The Fed’s Summary of Economic Projections (SEP) sheds light on the central bank’s expectations for economic growth, inflation, employment, and interest rates.
Let’s break down what the SEP is, its significance, how it’s used by the Fed and market participants and its limitations.
What is the Summary of Economic Projections (SEP)?
The Summary of Economic Projections is a quarterly report published by the Federal Reserve, which is available on their website as a PDF document.
It compiles the economic forecasts of the members of the Federal Open Market Committee (FOMC), the panel responsible for setting U.S. monetary policy.
The SEP includes projections for key economic indicators such as GDP growth, unemployment rate, inflation, and the expected path of the federal funds rate over the next few years and in the longer run.
More specifically, the SEP includes projections for the following variables:
- Real gross domestic product (GDP) growth: The FOMC participants’ projections for real GDP growth for the current year, the next two years, and the longer run.
- The unemployment rate: The FOMC participants’ projections for the unemployment rate for the current year, the next two years, and the longer run.
- Inflation: The FOMC participants’ projections for inflation, as measured by the personal consumption expenditures (PCE) price index, for the current year, the next two years, and the longer run.
- The federal funds rate: The FOMC participants’ projections for the federal funds rate, which is the interest rate at which banks lend to each other overnight, for the current year, the next two years, and the longer run. This is also popularly known as the “Fed Dot Plot.”
Each FOMC member’s projections are based on their assessment of the appropriate monetary policy to achieve the Fed’s dual mandate: maximum employment and stable prices.
The SEP also includes a discussion of the risks and uncertainties surrounding the economic projections. The FOMC participants consider a wide range of factors when making their projections, including geopolitical events, global economic conditions, and fiscal policy.
The SEP provides a comprehensive picture of the committee’s views and is a critical tool for communicating the Fed’s economic outlook to the public.
Why is the SEP Important?
The SEP is an important document for several reasons:
- Policy Guidance: It offers insights into how Fed officials anticipate economic conditions to evolve, influencing their approach to monetary policy.
- Market Impact: Financial markets closely analyze the SEP to gauge future policy changes, which can affect investment decisions and interest rates on debt.
- Public Understanding: It helps the public understand the economic outlook and the reasoning behind the Fed’s policy decisions.
- Transparency: The SEP reflects the Fed’s commitment to transparency, allowing for a deeper understanding of its policy decisions.
How is the SEP Used?
By the Federal Reserve:
- Policy Decision-Making: FOMC members use the SEP as a basis for discussion and decision-making regarding interest rates and other policy measures.
- Assessment Tool: The SEP helps the Fed assess risks to the economic outlook and plan accordingly.
By Market Participants:
- Forecasting Tool: Investors, traders, economists, and analysts use the SEP to anticipate future economic conditions and the direction of monetary policy.
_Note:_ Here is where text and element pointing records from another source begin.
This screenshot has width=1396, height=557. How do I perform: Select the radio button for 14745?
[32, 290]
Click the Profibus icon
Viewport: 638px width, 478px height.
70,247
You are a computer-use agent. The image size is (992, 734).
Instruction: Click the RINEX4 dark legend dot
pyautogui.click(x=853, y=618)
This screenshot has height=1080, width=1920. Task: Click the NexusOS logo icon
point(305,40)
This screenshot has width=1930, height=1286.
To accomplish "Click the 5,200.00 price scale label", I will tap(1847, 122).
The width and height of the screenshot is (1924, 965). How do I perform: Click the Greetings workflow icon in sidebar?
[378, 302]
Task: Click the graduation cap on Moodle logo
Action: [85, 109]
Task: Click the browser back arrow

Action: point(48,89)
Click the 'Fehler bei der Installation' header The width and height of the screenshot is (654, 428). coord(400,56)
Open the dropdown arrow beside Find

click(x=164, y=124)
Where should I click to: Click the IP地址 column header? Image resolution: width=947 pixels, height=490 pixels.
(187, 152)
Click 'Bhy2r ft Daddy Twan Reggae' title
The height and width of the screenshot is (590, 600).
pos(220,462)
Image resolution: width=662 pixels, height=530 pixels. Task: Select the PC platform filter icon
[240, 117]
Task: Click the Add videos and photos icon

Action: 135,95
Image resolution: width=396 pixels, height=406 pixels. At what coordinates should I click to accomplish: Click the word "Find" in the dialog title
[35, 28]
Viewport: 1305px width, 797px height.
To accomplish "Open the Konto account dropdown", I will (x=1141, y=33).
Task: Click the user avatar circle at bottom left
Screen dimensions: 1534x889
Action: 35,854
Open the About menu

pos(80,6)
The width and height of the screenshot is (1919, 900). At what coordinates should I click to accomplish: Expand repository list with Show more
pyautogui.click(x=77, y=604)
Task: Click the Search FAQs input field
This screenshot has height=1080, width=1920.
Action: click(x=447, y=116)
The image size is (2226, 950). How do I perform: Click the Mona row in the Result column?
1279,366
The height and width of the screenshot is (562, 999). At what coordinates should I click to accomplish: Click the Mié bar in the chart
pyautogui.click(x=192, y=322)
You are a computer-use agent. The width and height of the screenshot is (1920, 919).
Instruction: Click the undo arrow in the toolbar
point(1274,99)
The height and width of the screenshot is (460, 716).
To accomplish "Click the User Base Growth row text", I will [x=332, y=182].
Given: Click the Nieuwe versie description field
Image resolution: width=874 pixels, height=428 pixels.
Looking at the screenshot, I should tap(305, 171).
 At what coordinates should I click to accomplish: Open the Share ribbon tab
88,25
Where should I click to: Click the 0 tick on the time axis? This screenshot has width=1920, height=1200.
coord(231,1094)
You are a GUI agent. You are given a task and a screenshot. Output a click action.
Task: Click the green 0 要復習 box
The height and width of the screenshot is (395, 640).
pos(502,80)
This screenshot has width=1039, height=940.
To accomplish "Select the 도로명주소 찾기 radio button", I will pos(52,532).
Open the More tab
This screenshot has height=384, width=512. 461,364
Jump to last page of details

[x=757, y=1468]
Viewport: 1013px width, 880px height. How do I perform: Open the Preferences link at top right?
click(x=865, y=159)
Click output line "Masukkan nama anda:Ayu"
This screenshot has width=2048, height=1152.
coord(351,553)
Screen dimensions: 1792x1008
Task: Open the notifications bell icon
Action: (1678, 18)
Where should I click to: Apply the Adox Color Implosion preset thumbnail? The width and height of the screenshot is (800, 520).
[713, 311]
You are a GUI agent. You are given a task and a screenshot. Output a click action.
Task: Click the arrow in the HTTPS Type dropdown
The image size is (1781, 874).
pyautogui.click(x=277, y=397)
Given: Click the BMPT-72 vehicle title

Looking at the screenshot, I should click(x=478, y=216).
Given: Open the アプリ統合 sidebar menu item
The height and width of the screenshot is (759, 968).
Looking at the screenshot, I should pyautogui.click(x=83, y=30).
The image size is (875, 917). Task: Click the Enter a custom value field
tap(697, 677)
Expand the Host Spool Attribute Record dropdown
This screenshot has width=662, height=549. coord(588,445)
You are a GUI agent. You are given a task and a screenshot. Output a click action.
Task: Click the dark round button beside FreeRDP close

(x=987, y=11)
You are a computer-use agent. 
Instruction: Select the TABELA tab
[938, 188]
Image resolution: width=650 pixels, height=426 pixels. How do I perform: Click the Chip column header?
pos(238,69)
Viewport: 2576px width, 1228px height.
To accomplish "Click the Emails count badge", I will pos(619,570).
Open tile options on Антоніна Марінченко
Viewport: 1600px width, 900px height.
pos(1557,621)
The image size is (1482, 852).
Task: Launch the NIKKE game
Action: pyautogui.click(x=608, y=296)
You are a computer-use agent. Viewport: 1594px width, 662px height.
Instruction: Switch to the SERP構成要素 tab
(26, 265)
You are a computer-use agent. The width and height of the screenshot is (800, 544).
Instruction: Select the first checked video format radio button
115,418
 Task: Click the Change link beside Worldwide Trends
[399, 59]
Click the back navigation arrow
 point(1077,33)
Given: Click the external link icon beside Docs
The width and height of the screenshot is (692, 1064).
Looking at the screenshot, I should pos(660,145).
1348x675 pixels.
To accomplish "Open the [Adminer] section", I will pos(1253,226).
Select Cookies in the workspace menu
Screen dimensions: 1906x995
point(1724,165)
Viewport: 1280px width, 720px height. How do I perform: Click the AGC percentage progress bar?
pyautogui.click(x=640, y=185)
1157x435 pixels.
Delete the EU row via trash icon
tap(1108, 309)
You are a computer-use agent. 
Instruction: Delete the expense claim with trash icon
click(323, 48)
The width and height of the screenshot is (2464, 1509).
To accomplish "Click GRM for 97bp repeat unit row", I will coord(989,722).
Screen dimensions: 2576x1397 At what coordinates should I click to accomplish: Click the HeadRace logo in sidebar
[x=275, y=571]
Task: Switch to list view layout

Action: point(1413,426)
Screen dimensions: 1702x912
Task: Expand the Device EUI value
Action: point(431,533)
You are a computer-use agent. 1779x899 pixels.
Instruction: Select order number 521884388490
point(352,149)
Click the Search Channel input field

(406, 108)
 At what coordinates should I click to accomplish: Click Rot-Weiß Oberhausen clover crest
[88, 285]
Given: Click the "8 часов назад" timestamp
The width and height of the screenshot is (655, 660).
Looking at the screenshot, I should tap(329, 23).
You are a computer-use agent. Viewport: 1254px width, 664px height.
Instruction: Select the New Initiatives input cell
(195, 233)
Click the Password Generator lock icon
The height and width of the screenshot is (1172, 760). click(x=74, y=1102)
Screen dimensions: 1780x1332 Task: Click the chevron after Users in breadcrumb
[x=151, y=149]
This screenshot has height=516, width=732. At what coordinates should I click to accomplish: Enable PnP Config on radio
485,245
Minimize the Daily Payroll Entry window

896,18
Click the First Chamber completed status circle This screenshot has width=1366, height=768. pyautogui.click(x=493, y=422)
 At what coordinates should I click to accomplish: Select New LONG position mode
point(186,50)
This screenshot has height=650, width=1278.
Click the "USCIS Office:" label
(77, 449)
Traders will scrutinize these forecasts for any clues on potential acceleration in the Fed’s tightening path. Any further upward revision to projected rates or downgrades to economic or inflation projections could bolster expectations for more aggressive (hawkish or dovish) policy action.
- Benchmarking: The SEP serves as a benchmark for comparing actual economic outcomes with the Fed’s expectations.
Limitations of the SEP
While the SEP is a valuable resource, it’s important to be aware of its limitations:
- Projection, Not Prediction: The SEP is based on projections, which are inherently uncertain. Economic conditions can change rapidly, making these projections subject to revision.
- Diversity of Views: The SEP represents a range of views from different FOMC members, NOT a consensus forecast.
- External Factors: Unforeseen events or shocks to the economy can significantly alter the outlook, rendering the SEP’s projections outdated.